* [EXERCISE DETAILS] Print the records exactly as they are written.

* [SUPPLIED DATA]
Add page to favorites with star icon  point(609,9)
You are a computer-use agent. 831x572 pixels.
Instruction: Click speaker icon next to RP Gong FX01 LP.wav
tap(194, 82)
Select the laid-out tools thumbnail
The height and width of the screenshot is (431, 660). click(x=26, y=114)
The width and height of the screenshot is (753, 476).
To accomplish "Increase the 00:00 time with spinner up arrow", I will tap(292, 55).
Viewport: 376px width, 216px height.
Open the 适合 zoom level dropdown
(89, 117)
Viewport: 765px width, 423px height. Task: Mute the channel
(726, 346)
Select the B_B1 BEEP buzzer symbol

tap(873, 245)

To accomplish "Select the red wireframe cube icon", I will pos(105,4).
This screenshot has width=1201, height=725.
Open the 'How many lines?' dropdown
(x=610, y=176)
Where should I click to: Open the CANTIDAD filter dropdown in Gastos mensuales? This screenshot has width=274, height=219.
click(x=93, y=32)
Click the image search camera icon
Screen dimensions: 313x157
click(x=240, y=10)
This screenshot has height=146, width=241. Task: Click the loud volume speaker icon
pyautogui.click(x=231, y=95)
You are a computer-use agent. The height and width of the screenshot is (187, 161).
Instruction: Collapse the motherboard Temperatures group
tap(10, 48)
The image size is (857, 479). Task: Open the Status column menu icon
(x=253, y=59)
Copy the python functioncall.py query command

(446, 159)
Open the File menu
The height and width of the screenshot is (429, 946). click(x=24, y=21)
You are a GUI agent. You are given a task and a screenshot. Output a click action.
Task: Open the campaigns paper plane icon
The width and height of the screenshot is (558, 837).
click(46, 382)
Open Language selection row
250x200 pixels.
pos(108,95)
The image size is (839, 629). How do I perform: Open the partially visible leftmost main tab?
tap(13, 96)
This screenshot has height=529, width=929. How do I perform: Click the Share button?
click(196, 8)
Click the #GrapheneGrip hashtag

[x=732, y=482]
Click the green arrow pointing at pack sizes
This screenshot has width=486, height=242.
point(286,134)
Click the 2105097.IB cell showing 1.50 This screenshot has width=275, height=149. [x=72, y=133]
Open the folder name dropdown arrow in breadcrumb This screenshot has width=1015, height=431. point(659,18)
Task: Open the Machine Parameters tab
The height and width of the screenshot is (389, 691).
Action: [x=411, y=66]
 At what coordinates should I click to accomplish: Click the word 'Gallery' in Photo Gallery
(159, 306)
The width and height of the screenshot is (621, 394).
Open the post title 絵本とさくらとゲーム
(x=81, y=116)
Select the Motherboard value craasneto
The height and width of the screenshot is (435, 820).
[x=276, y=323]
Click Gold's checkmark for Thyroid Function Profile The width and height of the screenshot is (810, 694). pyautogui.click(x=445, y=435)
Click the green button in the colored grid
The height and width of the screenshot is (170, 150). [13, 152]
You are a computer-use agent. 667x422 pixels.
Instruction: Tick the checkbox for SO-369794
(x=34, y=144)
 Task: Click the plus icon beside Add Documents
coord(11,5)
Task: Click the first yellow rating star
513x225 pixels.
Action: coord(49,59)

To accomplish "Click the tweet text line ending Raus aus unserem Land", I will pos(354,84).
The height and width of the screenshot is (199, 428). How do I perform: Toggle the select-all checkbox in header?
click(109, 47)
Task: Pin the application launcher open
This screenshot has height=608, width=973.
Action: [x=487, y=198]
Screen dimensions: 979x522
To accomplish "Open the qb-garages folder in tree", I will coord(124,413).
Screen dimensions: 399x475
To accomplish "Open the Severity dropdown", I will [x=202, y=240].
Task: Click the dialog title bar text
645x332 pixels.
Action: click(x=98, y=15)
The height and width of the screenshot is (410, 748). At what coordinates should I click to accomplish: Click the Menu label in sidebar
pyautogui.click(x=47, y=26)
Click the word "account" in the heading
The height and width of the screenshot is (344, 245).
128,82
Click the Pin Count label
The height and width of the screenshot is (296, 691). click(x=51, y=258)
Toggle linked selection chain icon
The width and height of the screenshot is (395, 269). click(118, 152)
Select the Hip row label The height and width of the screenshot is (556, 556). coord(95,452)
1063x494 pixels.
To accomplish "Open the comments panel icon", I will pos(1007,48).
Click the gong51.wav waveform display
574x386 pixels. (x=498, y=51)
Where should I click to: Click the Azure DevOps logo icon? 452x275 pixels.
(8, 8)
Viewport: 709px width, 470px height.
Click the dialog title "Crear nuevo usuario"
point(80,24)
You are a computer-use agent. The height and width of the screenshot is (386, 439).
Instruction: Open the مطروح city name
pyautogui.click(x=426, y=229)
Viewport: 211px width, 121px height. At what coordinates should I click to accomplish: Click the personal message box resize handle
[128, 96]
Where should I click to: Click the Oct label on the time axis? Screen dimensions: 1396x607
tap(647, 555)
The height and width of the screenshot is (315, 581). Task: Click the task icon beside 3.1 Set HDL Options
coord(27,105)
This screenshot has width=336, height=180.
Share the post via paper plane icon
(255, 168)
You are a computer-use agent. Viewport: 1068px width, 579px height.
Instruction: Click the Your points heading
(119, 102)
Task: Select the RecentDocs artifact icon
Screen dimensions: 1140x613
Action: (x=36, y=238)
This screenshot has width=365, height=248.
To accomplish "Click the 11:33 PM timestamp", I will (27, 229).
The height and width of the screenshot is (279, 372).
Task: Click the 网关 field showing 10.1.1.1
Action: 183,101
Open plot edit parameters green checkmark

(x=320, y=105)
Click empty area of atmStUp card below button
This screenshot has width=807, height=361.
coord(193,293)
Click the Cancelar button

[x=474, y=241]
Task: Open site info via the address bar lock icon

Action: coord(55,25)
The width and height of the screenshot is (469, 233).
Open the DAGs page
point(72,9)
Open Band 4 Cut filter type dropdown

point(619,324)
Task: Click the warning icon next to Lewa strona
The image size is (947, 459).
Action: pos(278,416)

* [YOUR SOLUTION]
Add page to favorites with star icon  point(609,9)
You are a computer-use agent. 831x572 pixels.
Instruction: Click speaker icon next to RP Gong FX01 LP.wav
tap(194, 82)
Select the laid-out tools thumbnail
The height and width of the screenshot is (431, 660). click(x=26, y=114)
The width and height of the screenshot is (753, 476).
To accomplish "Increase the 00:00 time with spinner up arrow", I will tap(292, 55).
Viewport: 376px width, 216px height.
Open the 适合 zoom level dropdown
(89, 117)
Viewport: 765px width, 423px height. Task: Mute the channel
(726, 346)
Select the B_B1 BEEP buzzer symbol

tap(873, 245)

To accomplish "Select the red wireframe cube icon", I will pos(105,4).
This screenshot has width=1201, height=725.
Open the 'How many lines?' dropdown
(x=610, y=176)
Where should I click to: Open the CANTIDAD filter dropdown in Gastos mensuales? This screenshot has width=274, height=219.
click(x=93, y=32)
Click the image search camera icon
Screen dimensions: 313x157
click(x=240, y=10)
This screenshot has height=146, width=241. Task: Click the loud volume speaker icon
pyautogui.click(x=231, y=95)
You are a computer-use agent. The height and width of the screenshot is (187, 161).
Instruction: Collapse the motherboard Temperatures group
tap(10, 48)
The image size is (857, 479). Task: Open the Status column menu icon
(x=253, y=59)
Copy the python functioncall.py query command

(446, 159)
Open the File menu
The height and width of the screenshot is (429, 946). click(x=24, y=21)
You are a GUI agent. You are given a task and a screenshot. Output a click action.
Task: Open the campaigns paper plane icon
The width and height of the screenshot is (558, 837).
click(46, 382)
Open Language selection row
250x200 pixels.
pos(108,95)
The image size is (839, 629). How do I perform: Open the partially visible leftmost main tab?
tap(13, 96)
This screenshot has height=529, width=929. How do I perform: Click the Share button?
click(196, 8)
Click the #GrapheneGrip hashtag

[x=732, y=482]
Click the green arrow pointing at pack sizes
This screenshot has width=486, height=242.
point(286,134)
Click the 2105097.IB cell showing 1.50 This screenshot has width=275, height=149. [x=72, y=133]
Open the folder name dropdown arrow in breadcrumb This screenshot has width=1015, height=431. point(659,18)
Task: Open the Machine Parameters tab
The height and width of the screenshot is (389, 691).
Action: [x=411, y=66]
 At what coordinates should I click to accomplish: Click the word 'Gallery' in Photo Gallery
(159, 306)
The width and height of the screenshot is (621, 394).
Open the post title 絵本とさくらとゲーム
(x=81, y=116)
Select the Motherboard value craasneto
The height and width of the screenshot is (435, 820).
[x=276, y=323]
Click Gold's checkmark for Thyroid Function Profile The width and height of the screenshot is (810, 694). pyautogui.click(x=445, y=435)
Click the green button in the colored grid
The height and width of the screenshot is (170, 150). [13, 152]
You are a computer-use agent. 667x422 pixels.
Instruction: Tick the checkbox for SO-369794
(x=34, y=144)
 Task: Click the plus icon beside Add Documents
coord(11,5)
Task: Click the first yellow rating star
513x225 pixels.
Action: coord(49,59)

To accomplish "Click the tweet text line ending Raus aus unserem Land", I will pos(354,84).
The height and width of the screenshot is (199, 428). How do I perform: Toggle the select-all checkbox in header?
click(109, 47)
Task: Pin the application launcher open
This screenshot has height=608, width=973.
Action: [x=487, y=198]
Screen dimensions: 979x522
To accomplish "Open the qb-garages folder in tree", I will coord(124,413).
Screen dimensions: 399x475
To accomplish "Open the Severity dropdown", I will [x=202, y=240].
Task: Click the dialog title bar text
645x332 pixels.
Action: click(x=98, y=15)
The height and width of the screenshot is (410, 748). At what coordinates should I click to accomplish: Click the Menu label in sidebar
pyautogui.click(x=47, y=26)
Click the word "account" in the heading
The height and width of the screenshot is (344, 245).
128,82
Click the Pin Count label
The height and width of the screenshot is (296, 691). click(x=51, y=258)
Toggle linked selection chain icon
The width and height of the screenshot is (395, 269). click(118, 152)
Select the Hip row label The height and width of the screenshot is (556, 556). coord(95,452)
1063x494 pixels.
To accomplish "Open the comments panel icon", I will pos(1007,48).
Click the gong51.wav waveform display
574x386 pixels. (x=498, y=51)
Where should I click to: Click the Azure DevOps logo icon? 452x275 pixels.
(8, 8)
Viewport: 709px width, 470px height.
Click the dialog title "Crear nuevo usuario"
point(80,24)
You are a computer-use agent. The height and width of the screenshot is (386, 439).
Instruction: Open the مطروح city name
pyautogui.click(x=426, y=229)
Viewport: 211px width, 121px height. At what coordinates should I click to accomplish: Click the personal message box resize handle
[128, 96]
Where should I click to: Click the Oct label on the time axis? Screen dimensions: 1396x607
tap(647, 555)
The height and width of the screenshot is (315, 581). Task: Click the task icon beside 3.1 Set HDL Options
coord(27,105)
This screenshot has width=336, height=180.
Share the post via paper plane icon
(255, 168)
You are a computer-use agent. Viewport: 1068px width, 579px height.
Instruction: Click the Your points heading
(119, 102)
Task: Select the RecentDocs artifact icon
Screen dimensions: 1140x613
Action: (x=36, y=238)
This screenshot has width=365, height=248.
To accomplish "Click the 11:33 PM timestamp", I will (27, 229).
The height and width of the screenshot is (279, 372).
Task: Click the 网关 field showing 10.1.1.1
Action: 183,101
Open plot edit parameters green checkmark

(x=320, y=105)
Click empty area of atmStUp card below button
This screenshot has width=807, height=361.
coord(193,293)
Click the Cancelar button

[x=474, y=241]
Task: Open site info via the address bar lock icon

Action: coord(55,25)
The width and height of the screenshot is (469, 233).
Open the DAGs page
point(72,9)
Open Band 4 Cut filter type dropdown

point(619,324)
Task: Click the warning icon next to Lewa strona
The image size is (947, 459).
Action: pos(278,416)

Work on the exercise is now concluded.